:: TEXT BLOCK ::
Review of Catch-22 by Joseph Heller

Title: Clever satire in spots but too long and repetitive, then mean

I waited too long to read this novel. I wanted to like it more than I did. I'm in my early 50's. I think if I'd read it in my early 20's, or really late teens, without much life experience at all--and during the 1970s--I would have thought much better of it (probably not; I was old at 15). As it is, I come to this novel now with my own books and poetry published and much of life lived already, and here nearly halfway into the 2010s--and enough experiences to fill two lives or more. Experience colors perspective. Of course.

I won't get into plot details here. What little there are. I'm just providing some feedback after reading the book, and my take on things based on my perspective.

I've not a veteran; my experience comes from sitting down and talking in-depth with many veterans (special operators among them) about their service and combat experiences, from WW2 to Iraq (and several other locales in between). My father served 2 and a half years in the Pacific Theater during WW2 and was awarded four bronze service stars. I've talked with and listened to men relate their experiences of losing limbs and watching men die in combat alongside them. I know much more than the average non-military person about the meaning of the words loyalty, duty, respect, service, honor, discipline, and personal courage. These are traits mocked and denigrated in this novel, and these are traits that are mocked and denigrated in our popular culture today.

I told you that as preface to telling you this: Catch-22 is a funny (satirical and absurdist) novel in some little bits, but it's also a tedious and repetitive novel. I agree with Norman Mailer's assessment in an essay in my copy of the 50th anniversary edition that you could remove 100 pages from the middle of Catch-22 and you wouldn't notice as a reader; and, jokingly Mailer writes, neither would Heller: "not even the author could be certain they were gone."

:: GIVEN MATERIAL ::

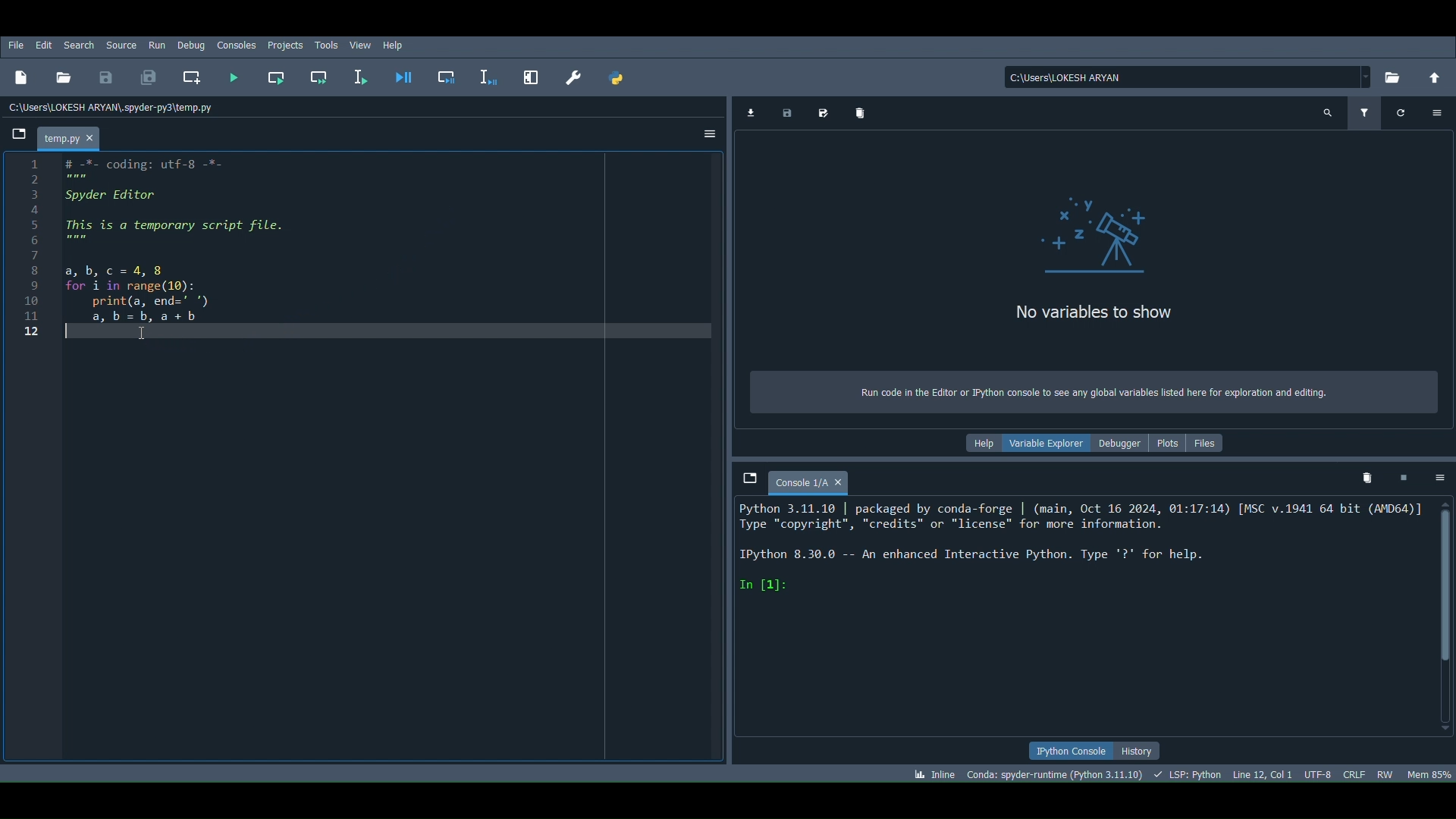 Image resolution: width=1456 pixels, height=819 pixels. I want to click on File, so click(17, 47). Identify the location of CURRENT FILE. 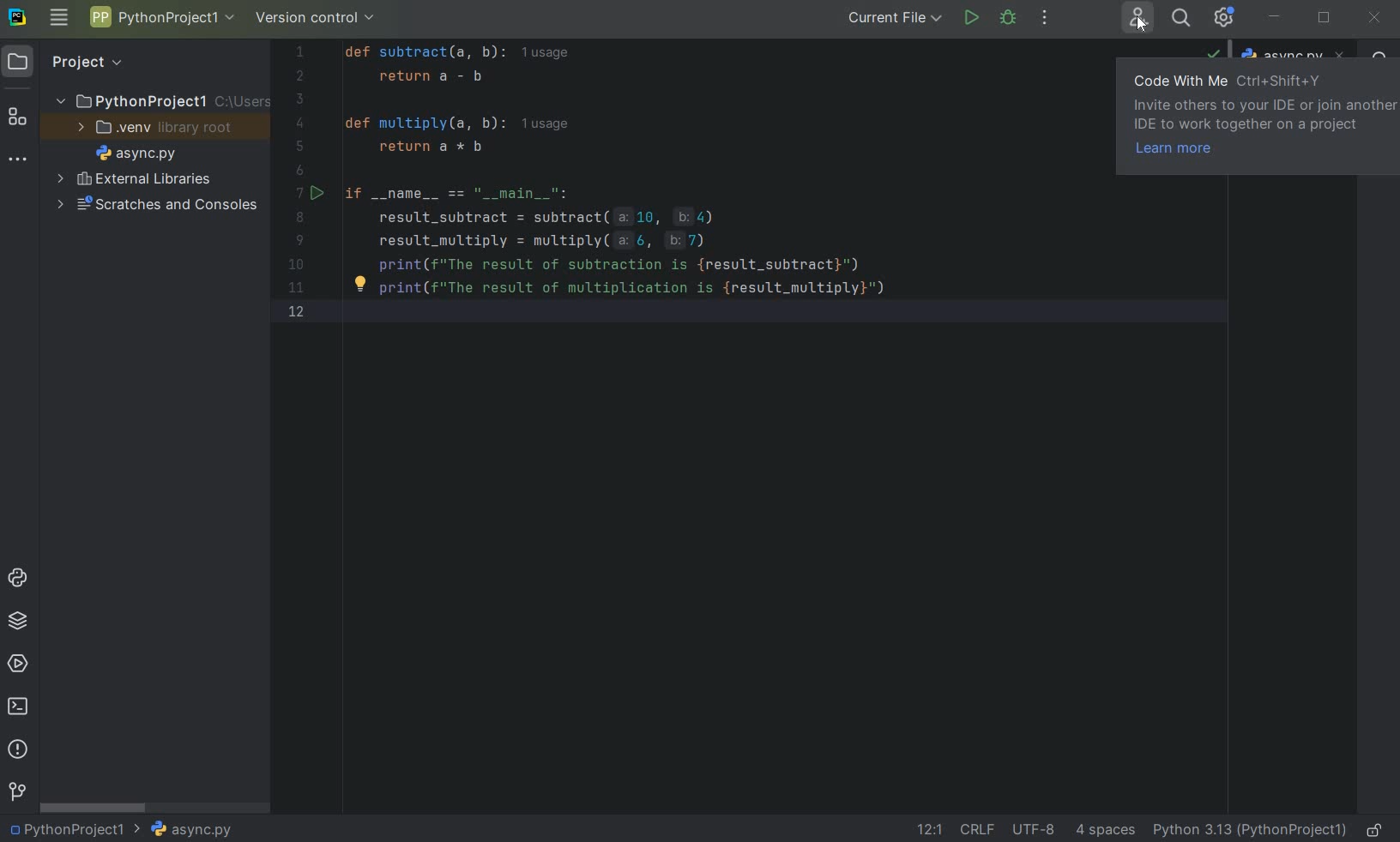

:: TASK REQUIREMENTS ::
(a) Answer each question using the Catch-22 review above.
(i) What age range does the reviewer give for themselves?
(ii) How long did the reviewer's father serve in the Pacific Theater during WW2, and how many bronze service stars was he awarded?
(iii) According to Norman Mailer's assessment, how many pages could be removed from the middle of the novel without a reader noticing?
(b) Resume the Catch-22 review above after its final sentence and write the next paragraph or two.
None of the data above is needed for this work.

:: RESPONSE LIST ::
(a)
(i) Early 50's.
(ii) 2 and a half years, and four bronze service stars.
(iii) 100 pages.

(b)
By the time I'd read to page 125 I'd read all of what Heller had to give stylistically, primarily (more later). That is: each of the chapters from that point on presents essentially the same thing: a character, a little plot detail (what little narrative arc there is) to link to the greater "plot," then a self-contained "story" (really just a slice of life experience of that chapter's sort-of main character). In other words, as Mailer points out: Cut 100 pages in the middle and you've lost nothing of the experience of the novel.

As the novel progresses it becomes bitter and even mean-spirited. Heller lets loose in certain parts of the novel, showing his absurd anti-war sentiments. (Similar to John Lennon's dangerously childish and naive Utopian cult hit "Imagine.") You'll also get this from the extra material in the back of the 50th anniversary edition. Heller absolutely hated war. At all costs. His fictionalized account of American fighter planes strafing Americans is not funny, it's twisted. Read Heller's essay "Reeling in Catch-22" to see what the man really thought. How there was in the 1960s a "change in spirit, a new spirit of healthy irreverence." He goes on to call "Americanism....horsesh**." How it doesn't work. How it's not true. I wanted to say, Really, Mr. Heller? Well, I have a friend who served 2 years in a Chinese re-education camp who came to the U.S. who thinks, pretty much, exactly the opposite as you do. Or read Alexander Solzhenitsyn.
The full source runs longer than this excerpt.